Isolation of peripheral blood mononuclear cells (PBMCs)

One hundred milliliters of whole blood was collected from each participant in Cell Preparation Tube with Sodium Citrate (CPT^™; BD, Franklin Lakes, NJ) tubes, and PBMCs were isolated within 24 h according to manufacturer's protocol. Isolated PBMCs were resuspended at a concentration of 1×10⁷ cells/mL in RPMI 1640 media containing L-glutamine (Invitrogen, Carlsbad, CA) supplemented with 10% dimethyl sulfoxide (DMSO; Protide Pharmaceuticals, St. Paul, MN) and 20% fetal calf serum (FCS; Hyclone, Logan, UT), frozen overnight at −80°C in a controlled-rate freezing container, and transferred to liquid nitrogen for storage until use.

Measurement of IFN-γ-secreting cells

The IFN-γ cytokine response was assessed using commercially available IFN-γ ELISPOT kits from R&D Systems (Minneapolis, MN) as previously described (51). Briefly, an ELISPOT plate pre-coated with anti-human IFN-γ antibody (Ab) was blocked for 20 min with RPMI culture medium supplemented with 5% FCS. One aliquot of 5×10⁶ cryopreserved PBMCs was thawed, counted, and resuspended in RPMI culture medium supplemented with 5% FCS. Seven wells were plated with 2×10⁵ PBMCs per well for each subject; three wells were supplemented with live MV (Edmonston strain of MV, MOI 0.5); three wells were supplemented with culture medium to serve as negative controls, and one well was supplemented with 5 μg/mL of PHA-P to serve as a positive control. Any subject negative for PHA-P was repeated. The plates were incubated at 37°C in 5% CO₂ for precisely 42 h. After incubation, the plates were developed according to the manufacturer's protocol. The plates were read with an ImmunoSpot S4 Pro Analyzer from C.T.L. (Cleveland, OH). Counting parameters were optimized to precisely and accurately count all ELISPOT plates. Several plates were assessed to optimize the counting parameters, including sensitivity, spot size thresholds, background hue, and spot separation (51). Once the counting parameters were established, these parameters were used to count all ELISPOT plates, ensuring that spots were counted consistently across all subjects. Quality control was performed by a single individual for each plate to manually eliminate any spurious spots resulting from debris or overdeveloped regions.

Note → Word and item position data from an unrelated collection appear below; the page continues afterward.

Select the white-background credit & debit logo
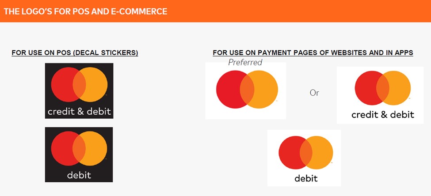 click(x=380, y=95)
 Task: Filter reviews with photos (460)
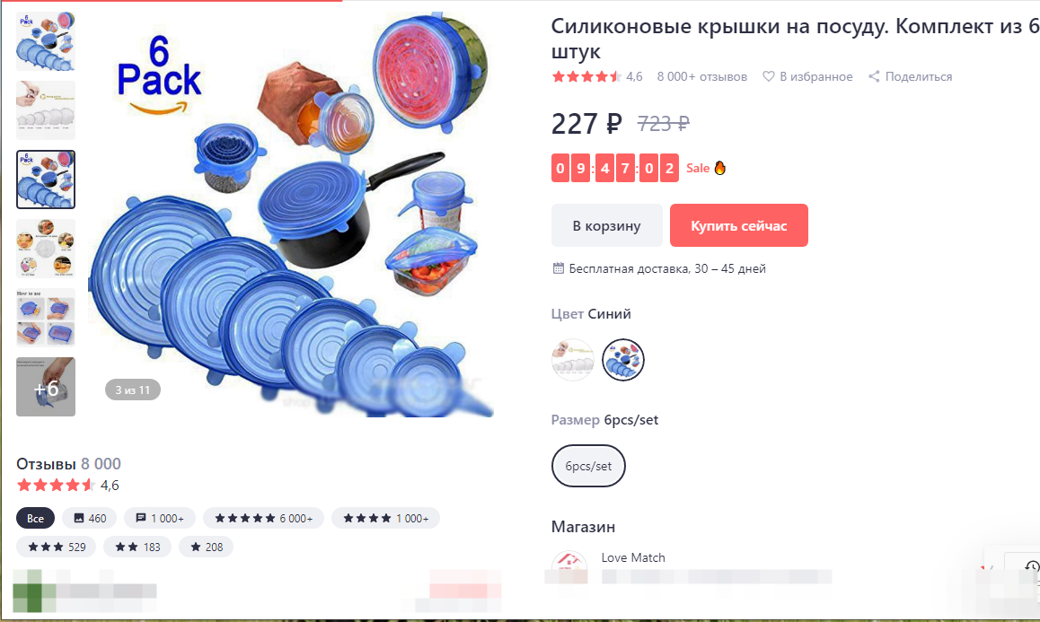90,518
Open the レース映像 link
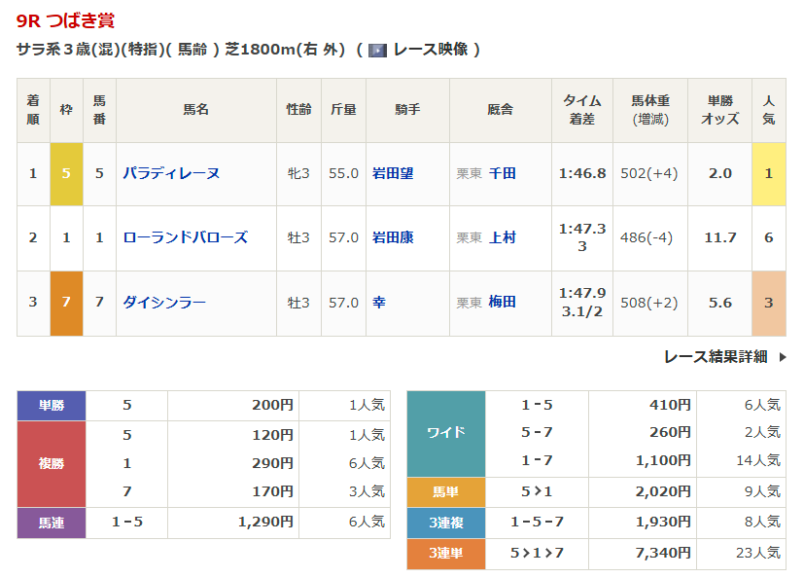Image resolution: width=804 pixels, height=578 pixels. tap(431, 50)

Measurement of secreted cytokines

Enzyme-linked immunosorbent assays (ELISAs) were performed to measure the level of seven (IL-2, IL-6, IL-10, IFN-α, IFN-γ, IFN-λ1, and TNF-α) cytokines secreted by PBMCs following in vitro stimulation with live MV (Edmonston strain of MV) as previously described (37). Briefly, 1.5×10⁷ cryopreserved PBMCs were thawed, counted, and resuspended in RPMI culture medium supplemented with 5% FCS. Eleven wells on three 96-well round-bottom plates were plated with 2×10⁵ cells/well. Five wells were supplemented with MV (the MOI is dependent on the cytokine, as described below), five wells were supplemented with RPMI culture medium with 5% FCS to serve as negative controls, and one well was supplemented with PHA-P to serve as a positive control. Any subject negative for PHA-P was repeated. The MOI and incubation time for each cytokine was as follows: IL-2, MOI 0.5, 48 h; IL-6, MOI 1.0, 72 h; IL-10, MOI 0.5, 48 h; IFN-α, MOI 1.0, 24 h; IFN-γ, MOI 1.0, 72 h; IFN-λ1, MOI 1.0, 72 h; TNF-α, MOI 1.0, 24 h, as previously optimized (37,44). After incubation, cell-free supernatants were harvested from each plate, transferred to a 96-well flat-bottom plate, and frozen at −80°C until analysis. Cytokine levels were measured with commercial kits according to the manufacturer's instructions. IL-2, IL-6, IL-10, IFN-γ, and TNF-α were measured using commercial kits from BD Biosciences (San Jose, CA), IFN-α was measured using commercial kits from Mabtech (Cincinnati, OH), and IFN-λ1 was measured using commercial kits from R&D Systems. Cytokine concentrations were determined by measuring absorbance at 450 nm correlated with a standard curve created by performing serial dilutions of the manufacturer's reference standard.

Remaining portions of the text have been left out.